It's been high time for some new cat beds for over a year. I made some last year that were fleece but I made the horrible mistake of using black fleece which is too much of a magnet for everything, not just cat hair. I should have thrown them away after the first time they used them.
I also did a terrible job trying to make the covers removable and they were just a hot mess.
I saw this idea for fleece sleeping bags that they could crawl into and I thought that would be fun and easy. And then I remembered these cats like to stomp down any kind of bed that I've ever bought where they were supposed to climb in and hide, so after I started my planning, I changed course. My edited on the fly design makes a lot more sense for these bed stomping fools.
In my mind, each bed would house a cat and they'd sleep the nights away all curled up in row but it's rare that all 3 of them sleep in them at the same time. And nighttime is high time for shenanigans so they have no time for sleeping.
They've never had designated beds. They seem to allow each other to sleep in whichever bed they come upon. This maximizes getting ALL of the hair all evenly over ALL of the beds.
The tutorial on the site gave me enough to get started and then I went a little nuts.
I had this saddle pad that was clean but stained and I've never liked it. I wanted to get rid of it on Facebook but that never happened. I realized I could get 2 of the 3 bases I'd need out of this saddle pad and then I could make something for the 3rd one. That would take care of upcycling the saddle pad and I knew they liked it because they'd been taking turns sitting on it for weeks while I'd been deciding what to do with it.The tutorial already had the math done for me but I wanted a bigger circle, so I had to redo the math. Get yourself a pen and paper because I'm going to share the simple formula: take the diameter of the circle (that's the line across the circle) and multiply it times pi (3.14). Factor in how much of a seam you're going to add when you sew the piece together and there you have it.
When I bought the fleece that I thought would be a better color to hide some of the cat hair, there were two bolts that had the same print but neither had the 3 yards that I wanted. I took them both to the cutting counter and said I would need 3 one yard pieces, however she wanted to make that happen.
The next thing I knew, she had cut me 3 one yard pieces and I was shocked.
Many years ago, at that very cutting counter, I needed to buy a lot of batting for some pillow quilts I was making with students. I told the woman I would like it cut in 2 yard increments and she very sternly told me she would not do that because that was making her do my work. I said "if I walk in a bunch of times and get 2 yards each time, you'd have to do that, right?

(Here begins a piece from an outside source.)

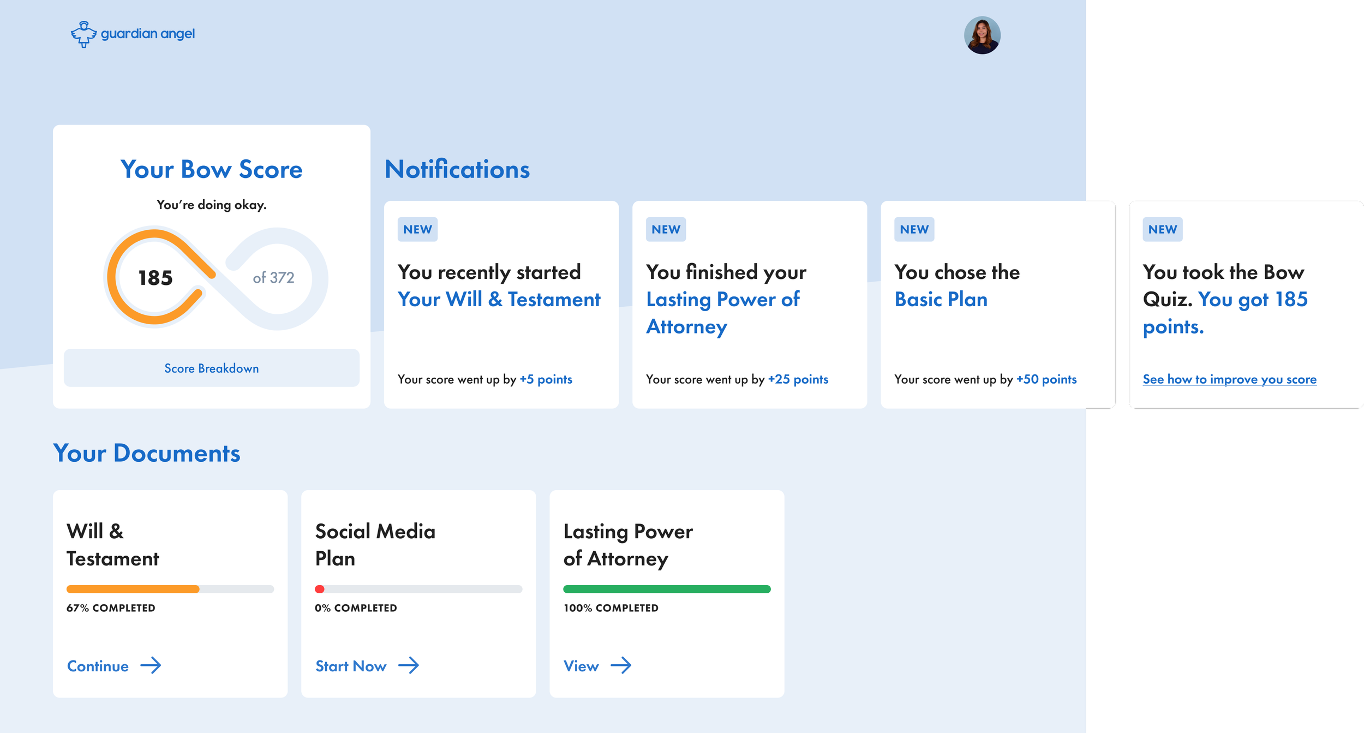
Task: View the Lasting Power of Attorney document
Action: (581, 666)
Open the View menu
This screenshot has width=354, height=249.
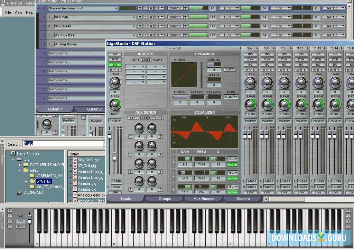[x=18, y=12]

So why can't you do this for me here, where you have all this space and the ease of rolling it out?" She refused and said they don't do that.Apparently in 2025, they do!
The original tutorial had you making these out of felt. This made me think I should use felt between the two layers to help the sides stand up a little so they could sort of have walls around the bed. I knew they'd crush them down, but at least they'd come back up if I fluffed them and not look like deflated doughnuts.I happened to have some felt left over from a costume I made a long time ago, so I got it out, did some more math and put it between the layers of fleece. But... never turning down an option to make an easy project that much harder and more time consuming, I decided to quilt the layers together. That way, the felt won't shift around and when they get washed, everything should stay where it belongs and hold up over time.
Once I quilted the fleece/felt sandwiches, I sewed them to the circles of saddle pad and the extra bottom that I made. I decided they were too tall because I had used the original dimensions, so I folded them down.